Bisnis Porno, Akankah Dipertahankan?


Oleh Asri Supatmiati, S.Si
(Penulis Buku Indonesia dalam Dekapan Syahwat)

Ikon majalah pornografi Playboy yang ditentang penerbitannya oleh masyarakat, nyatanya tetap eksis melenggang. Seolah tidak ada penguasa yang memiliki kewenangan untuk menghentikan penerbitan ikon majalah porno itu. Lalu kepada siapa masyarakat berharap adanya tindakan? Sementara semua pihak memahami bahwa penyebaran pornografi dan pornoaksi di tengah-tengah masyarakat kita sungguh sangat menyedihkan. Media cetak dan VCD porno dengan gampang diperoleh di kaki lima dengan harga yang murah. Yang lebih mengkhawatirkan lagi televisi pun banyak menyiarkan acara yang sebenarnya memuat visual-visual porno. Belum lagi acara-acara entertainment dengan goyangan yang sensual dan pakaian yang seronok.
Presiden Susilo Bambang Yudhoyono sendiri menegaskan keprihatinannya yang mendalam atas merebaknya pornografi dan pornoaksi. Menurutnya, pornoaksi dan pornografi di Indonesia kini sudah tidak bisa ditoleransi lagi, karena telah melampaui batas (Poskota.co.id, 3/29/2005).
Dampaknya pun cukup mengerikan. Selain merusak moralitas terutama para generasi muda, tidak sedikit tindakan kriminalitas seksual seperti pemerkosaan dan pelecehan seksual terjadi setelah pelakunya menonton tayangan-tayangan porno. Yang paling menyedihkan, yang banyak menjadi korban justru anak-anak di bawah umur.

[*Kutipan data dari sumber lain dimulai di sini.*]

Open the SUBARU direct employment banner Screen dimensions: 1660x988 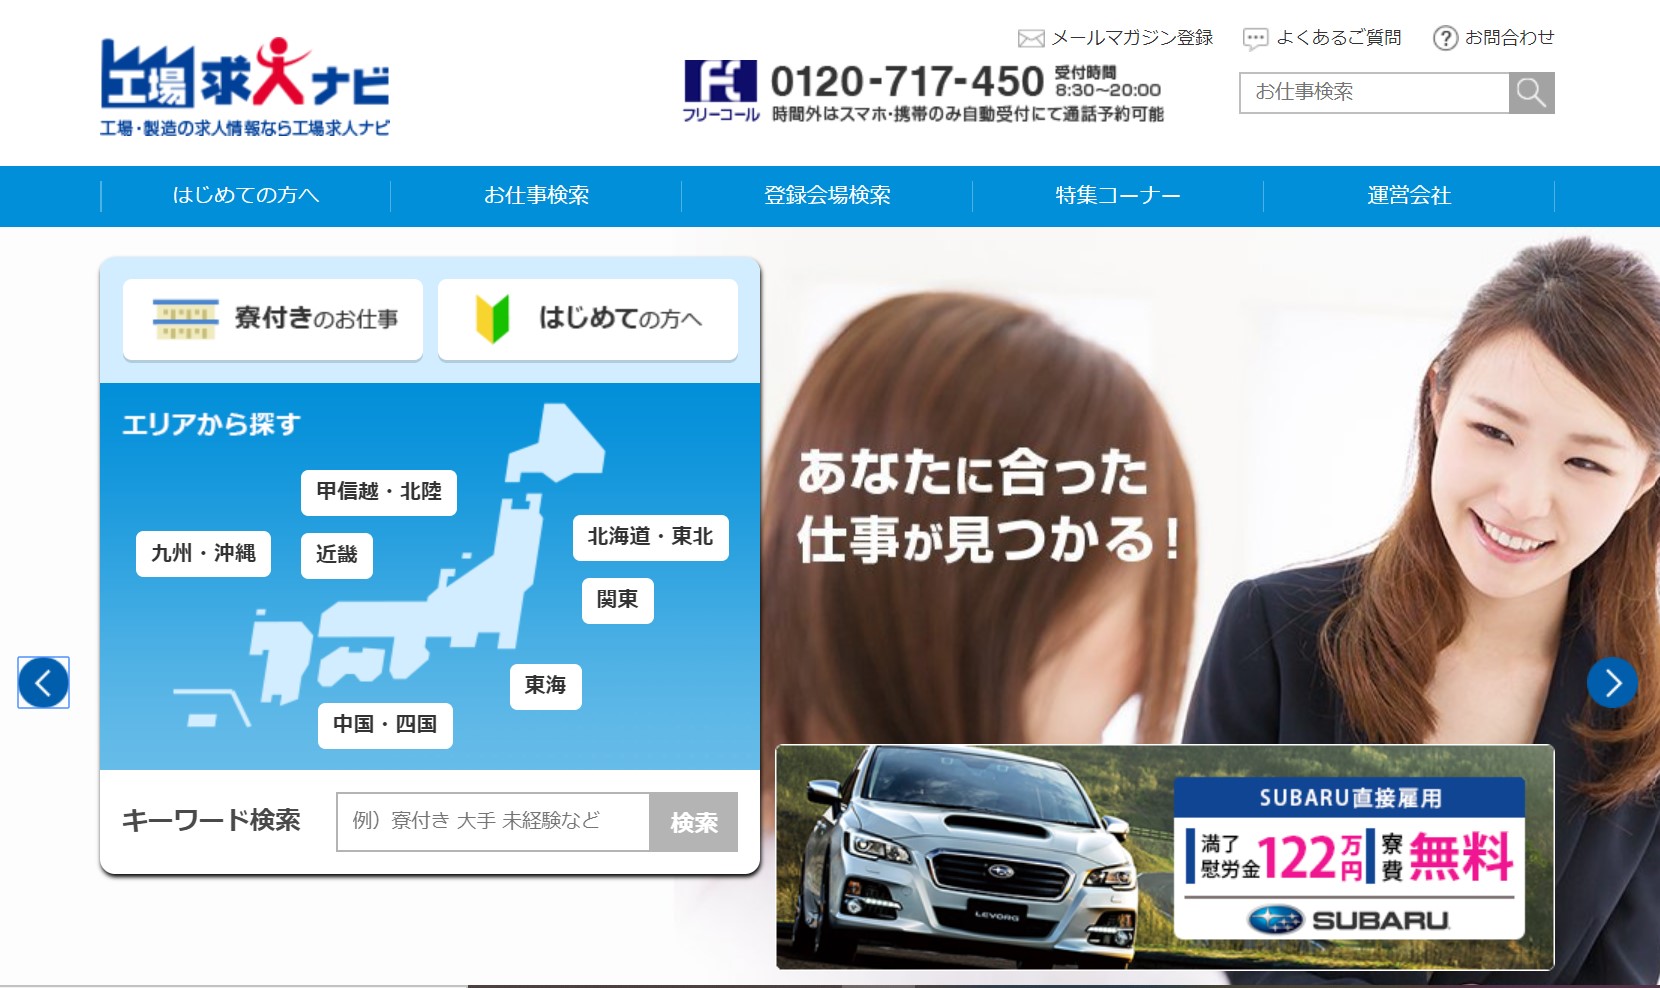point(1164,857)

Presiden SBY bahkan sangat terkejut ketika Menpora Ahyaksa Dault melaporkan kejadian sejumlah anak sekolah dasar kelas 3 di suatu daerah, melakukan masturbasi bersama-sama setelah menonton VCD porno. “Kalau misalnya ada kerusakan fisik atau bencana, dalam satu-dua tahun bisa kita perbaiki. Tapi kalau kerusakan moral, itu sangat sulit kita perbaiki. Bisa menyebabkan hilangnya satu generasi, karena itu pelakunya harus ditindak tegas dan maksimal,” kata Adhyaksa menirukan presiden (Poskota.co.id, 3/29/2005).

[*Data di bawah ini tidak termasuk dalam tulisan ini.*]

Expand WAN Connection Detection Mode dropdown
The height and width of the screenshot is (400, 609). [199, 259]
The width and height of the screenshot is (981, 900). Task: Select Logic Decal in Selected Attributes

Pelecehan seksual, kehamilan di luar nikah, aborsi, perkosaan, insect adalah dampak-dampak selanjutnya dari merebaknya pornografi. Semua itu meluncurkan manusia pada derajat yang sangat rendah. Bagaimana tidak, dampak dari eksploitasi seksualisme di ruang publik telah melampai batas-batas kemanusiaan. Bahkan, peristiwa yang di dunia binatangpun tidak terjadi, kini melanda manusia. Seperti insect (hubungan seks dengan saudara kandung), pedofilia (menggauli anak di bawah umur), hubungan seks sesama jenis (homo/lesbi) atau bahkan hubungan seks dengan binatang juga aborsi akibat adanya kehamilan di luar pernikahan yang sah. Na'udzubillahi min zalik.

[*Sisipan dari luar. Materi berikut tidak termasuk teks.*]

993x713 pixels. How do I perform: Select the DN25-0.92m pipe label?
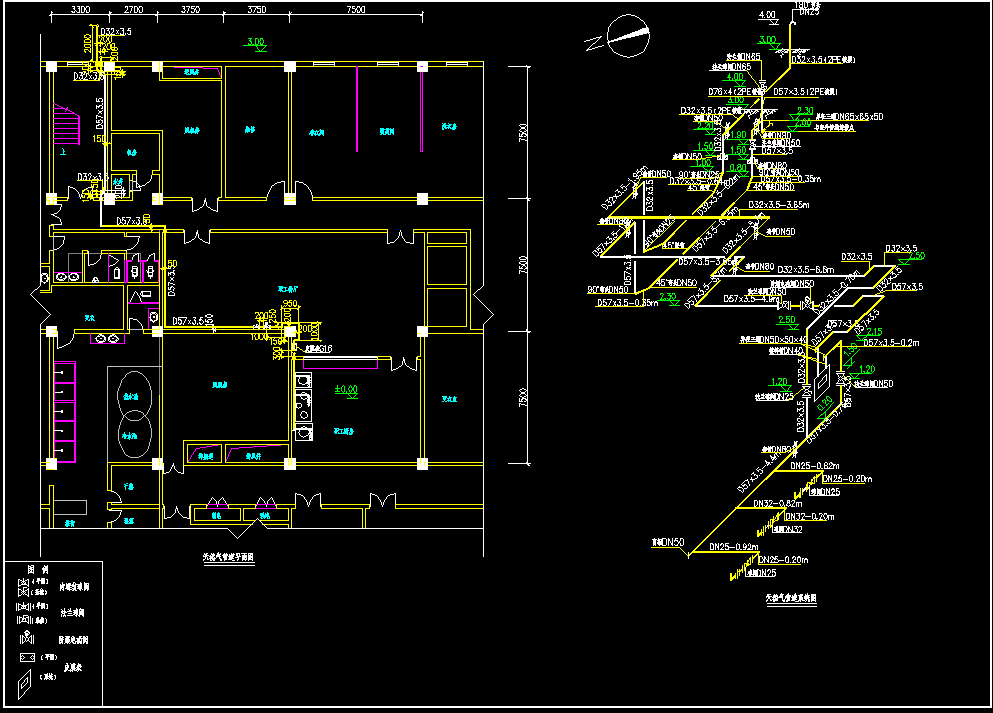[x=732, y=547]

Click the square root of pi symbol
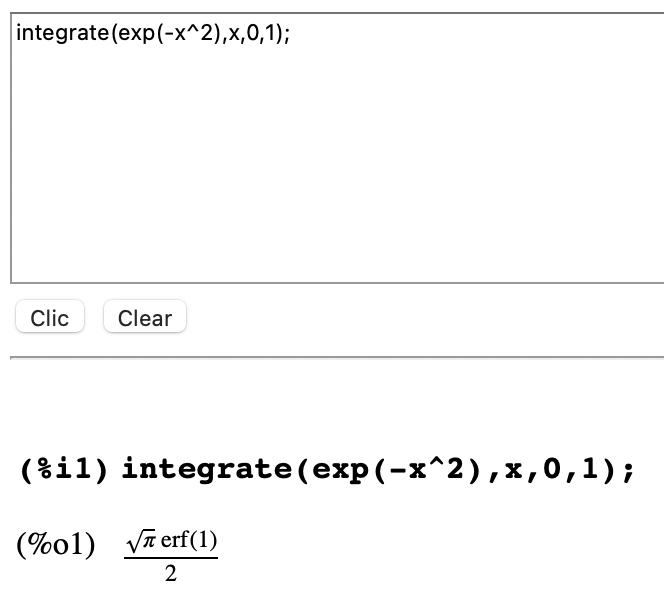click(x=141, y=540)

Di Barat, negara yang dikenal memegang prinsip liberalisme --termasuk liberalisasi seksual-- menuai buah pahit akibat diumbarnya seksualisme. Tingginya aborsi, perkosaan, pelecehan seksual, kehancuran rumah tangga seperti perceraian, sampai eksploitasi wanita merupakan akibat langsung atau tidak langsung dari kebebasan ini.
Ismail Adam Patel seorang penulis Inggris dalam bukunya Islam the Choice of Thinking Woman mengungkapkan fakta-fakta ini antara lain, di Inggris sejak dilegalkan pada tahun 1968 aborsi yang didaftarkan meningkat dari 22.000 (tahun 1968) menjadi 180.000 pada tahun 1991. The London Rape Centre (Inggris) melaporkan telah terjadi pemerkosaan 5.000 sampai 6.000 setiap tahunnya. Sementara angka pemerkosaan di AS berdasarkan angka statistik nasional menunjukkan 1,3 perempuan diperkosa setiap menitnya. Ini berarti telah terjadi 683.280 pemerkosaan setiap tahunnya. Di AS angka perceraian juga terus meningkat dari 708.000 pada tahun 1970 hingga 1.175.000 pada tahun 1990. Fakta ini menunjukkan bagaimana dampak kerusakan liberalisme ini di tengah masyarakat.

Tambang Uang
Melihat dahsyatnya dampak dari penyebaran pornografi dan pornoaksi sebagaimana digambarkan di atas, lantas mengapa sebagian masyarakat seolah membiarkan pornografi dan pornoaksi merebak? Dalam paradigma sekular-kapitalisme, dimana kebahagiaan diukur dari materi, maka perhitungan untung-rugilah yang menjadi standar.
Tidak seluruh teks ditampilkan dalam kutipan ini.